JEFF WHEELER • email@example.com,
Lileks: Best new thing at fair may be most basic thing
- Article by: JAMES LILEKS
- Star Tribune
- August 23, 2013 - 6:19 AM
There’s something new at the State Fair that’s so marvelous, so stunning, so absolutely magnificent that it will —
No, wait. We’ll get to it. Of course, no one goes to the fair for the new things.
We’ll try the new food, see the new attractions, but it’s the old favorites we seek. Which of these traditional reasons for fairgoing sound familiar to you?
• I always walk around with a yardstick every day of the year with my possessions in a bag that says WCCO, and the fair is the one place where I don’t feel conspicuous.
• Looking forward to trying those new foods, from “Deep-Fried Bowl of Cereal” to “Compost Goulash” to “Slaughterhouse-Runoff Smoothie.”
• The rides! Sometimes the operator asks, “Do you want to go reeeeeeal fast?” and this year we’re all going to shout, MAAAAYYYBE, and if he asks again, we’ll shout, WEEEE’RE CONSIIIIIDERING THAT OOOOOPTION, HOLLLLLD ONNN. If he goes faster anyway, it’s proof that our opinion really isn’t being sought at all.
• The food! This year the big bacon place is selling a slab the size of a brick, with a little harness that goes around your head so it’s hands-free.
• The art! The Fine Arts pavilion always has something interesting to look at, and unlike the Minneapolis Institute of Arts, you can holler your approval or disdain.
• The animal barns, or “Dinner’s First Draft” — it’s amazing to see the state’s biggest boar, and how they turn him over once a day by winching up the entire barn on jacks until he rolls over.
• Ye Old Mill, in case you’d forgotten what it feels like to paddle down an underground cave in a coffin past ancient idols made of chicken wire.
• People-watching. Sure, you can do that anywhere, but your legs get cramped crouching down behind the bushes.
• The food! We always go for a Poncho Dog, because nothing says “delicious minced and compressed meat in a jacket of fried cornmeal” like a canine in a serape. Some members of our family are Pronto Pup people, though, and we weren’t talking to one another on account of that until, oh, ’07. Feelings ran pretty hard. Aunt Jesse and Cousin Frank still aren’t speaking because of the fight they had over mini-doughnuts, and Frank’s insistence that Tom Thumb doughnuts were better than Tiny Tim doughnuts, because they didn’t make you think of a Dickens character with a congenital limb defect. They just about came to blows.
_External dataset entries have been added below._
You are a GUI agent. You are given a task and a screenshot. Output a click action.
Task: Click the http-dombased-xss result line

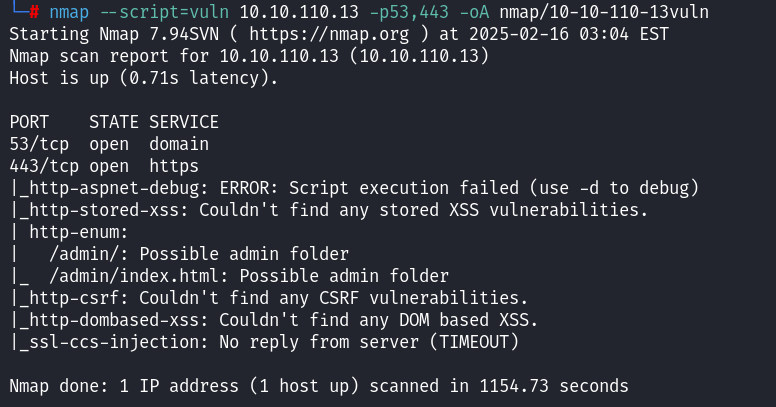(x=275, y=319)
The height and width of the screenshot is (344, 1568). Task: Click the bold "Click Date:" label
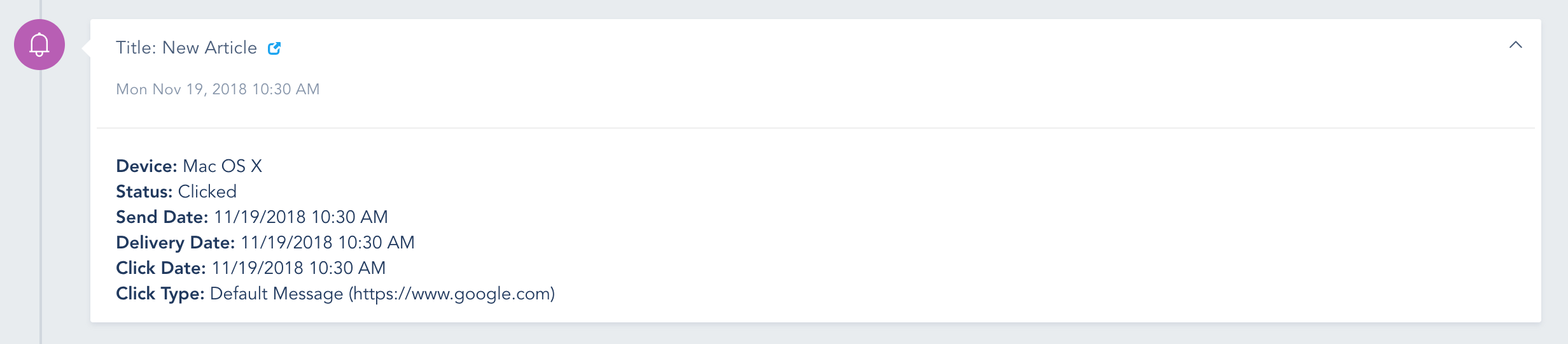161,268
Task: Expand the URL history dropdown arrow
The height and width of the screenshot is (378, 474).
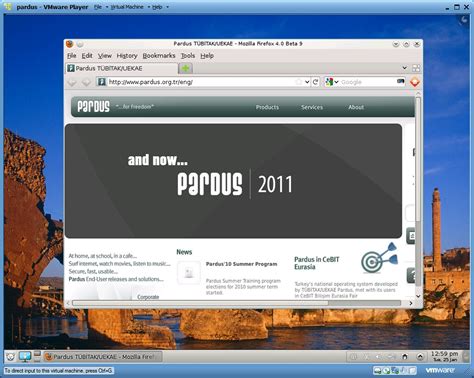Action: click(x=307, y=82)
All of this and more, I say. I go at least six times a year and never exhaust the things I want to do. But of all the things that are new this year, the most exciting may be the most mundane.
It’s right across from the Star Tribune fair HQ, and I almost fell to my knees when I saw it the day before the fair opened. I had no idea they had done this.
It’s a big brick structure with the most welcome word one can see at the fair:
They tore down the old restrooms by the DNR area, and, I presume, encased the dirt below in ceramic casks to be buried alongside the stuff they take out of Prairie Island. The old place had faucets designed by a sadist — you had to keep them cranked to get water, but once you let go, the water stopped. The paper toweling was slightly less absorbent than a newspaper or a sheet of Saran Wrap.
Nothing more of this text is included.